INSTRUCTION 1 ▸ Convert the listing that follows the passage on feminism into a Markdown table with the columns Row and Line, one numbered row per line, with blank lines left out. Leave the pictures out of the table.

DOCUMENT ▸
++++++++++

When young girls who idolize these famous women see them dismissing the movement and qualifying feminists as angry and man-hating, it causes these young girls to associate feminism with negative qualities and leads them to dismiss the movement for themselves.

A feminist is anything but angry and man-hating. As defined by Chimamanda Ngozi Adichie, a feminist is "a person who believes in the social, economic, and political equality of the sexes." It's as simple as that; feminism is about equality, and there are three young women in Hollywood who have embraced this definition and are working to spread the message: Zendaya, Amandla Stenberg, and Rowan Blanchard.

Zendaya, a 19-year-old actress and singer best known for her leading role in Disney's "Shake It Up," has had a lot of wonderful moments this year - from shutting down "Fashion Police" host Giuliana Rancic for her racist comments about Zendaya's dreadlocks smelling like weed, to the release of her look-alike Barbie doll (dreadlocks and all), to her calling out a magazine for photoshopping her hips and torso without her permission.

++++++++++

INSTRUCTION 2 ▸ Reproduce the feminism passage above word for word, beginning at the words "A feminist is anything" and stopping after "without her permission.".

LISTING ▸

++++++++++

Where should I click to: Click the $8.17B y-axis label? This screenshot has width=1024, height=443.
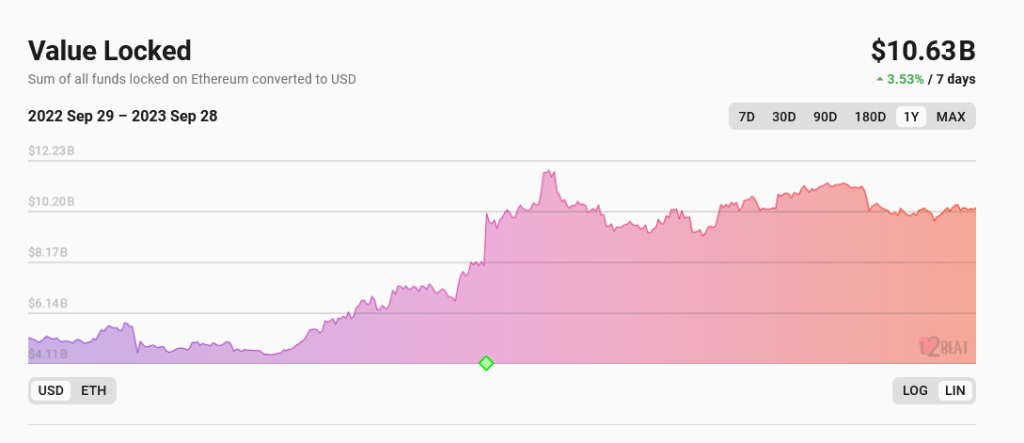[x=48, y=253]
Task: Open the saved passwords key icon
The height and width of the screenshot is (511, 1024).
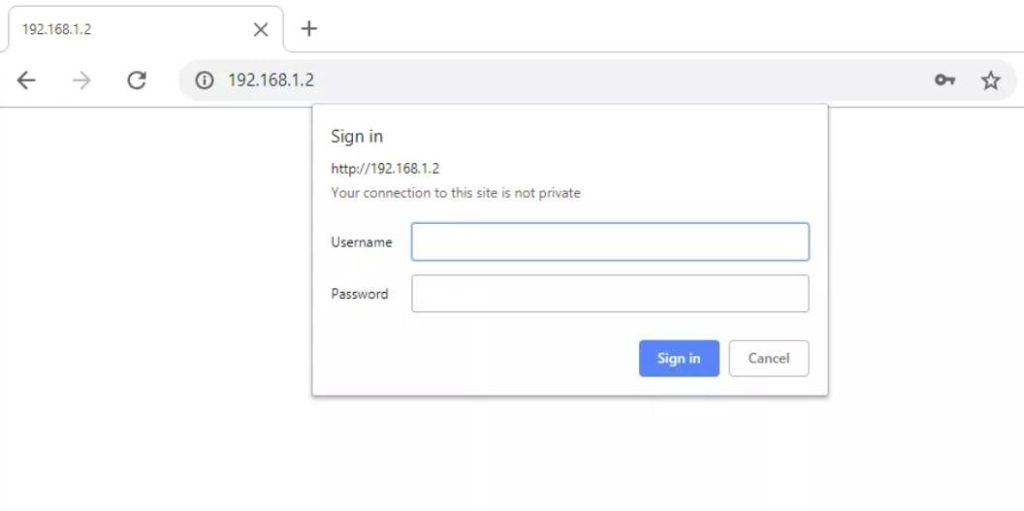Action: tap(944, 81)
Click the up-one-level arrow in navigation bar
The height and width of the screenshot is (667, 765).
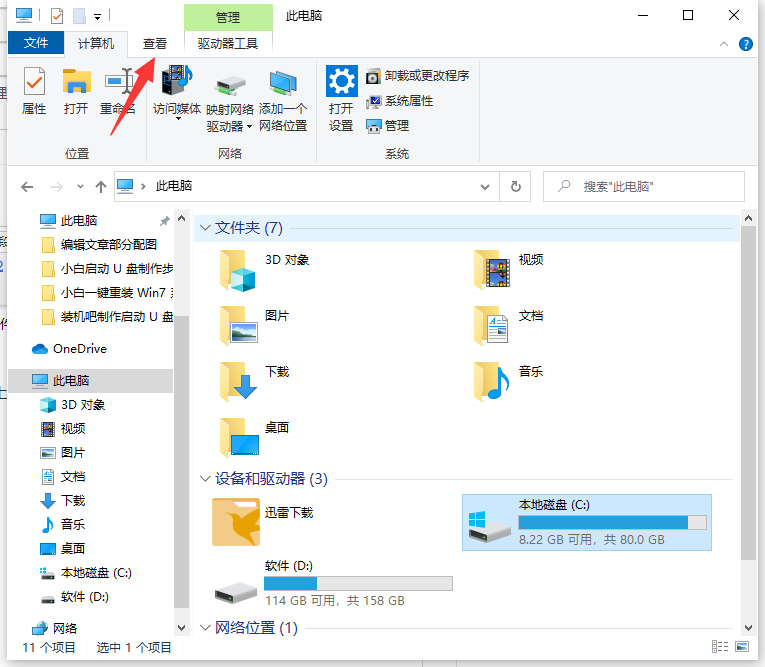100,187
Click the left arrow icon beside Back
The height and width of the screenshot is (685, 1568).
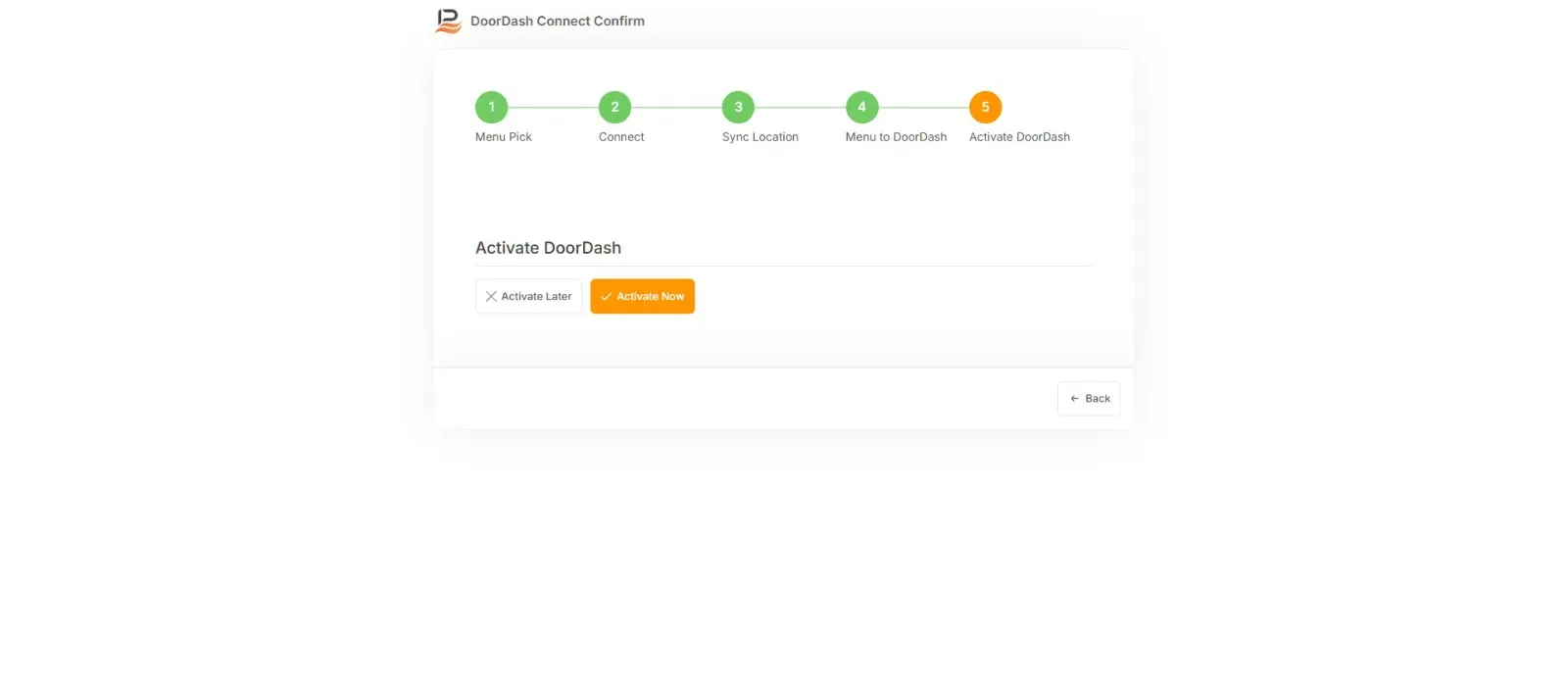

++++++++++

REPLY 1 ▸
| Row | Line |
|---|---|
| 1 | Where should I click to: Click the $8.17B y-axis label? This screenshot has width=1024, height=443. |
| 2 | [x=48, y=253] |
| 3 | Task: Open the saved passwords key icon |
| 4 | The height and width of the screenshot is (511, 1024). |
| 5 | Action: tap(944, 81) |
| 6 | Click the up-one-level arrow in navigation bar |
| 7 | The height and width of the screenshot is (667, 765). |
| 8 | 100,187 |
| 9 | Click the left arrow icon beside Back |
| 10 | The height and width of the screenshot is (685, 1568). |

REPLY 2 ▸
A feminist is anything but angry and man-hating. As defined by Chimamanda Ngozi Adichie, a feminist is "a person who believes in the social, economic, and political equality of the sexes." It's as simple as that; feminism is about equality, and there are three young women in Hollywood who have embraced this definition and are working to spread the message: Zendaya, Amandla Stenberg, and Rowan Blanchard.

Zendaya, a 19-year-old actress and singer best known for her leading role in Disney's "Shake It Up," has had a lot of wonderful moments this year - from shutting down "Fashion Police" host Giuliana Rancic for her racist comments about Zendaya's dreadlocks smelling like weed, to the release of her look-alike Barbie doll (dreadlocks and all), to her calling out a magazine for photoshopping her hips and torso without her permission.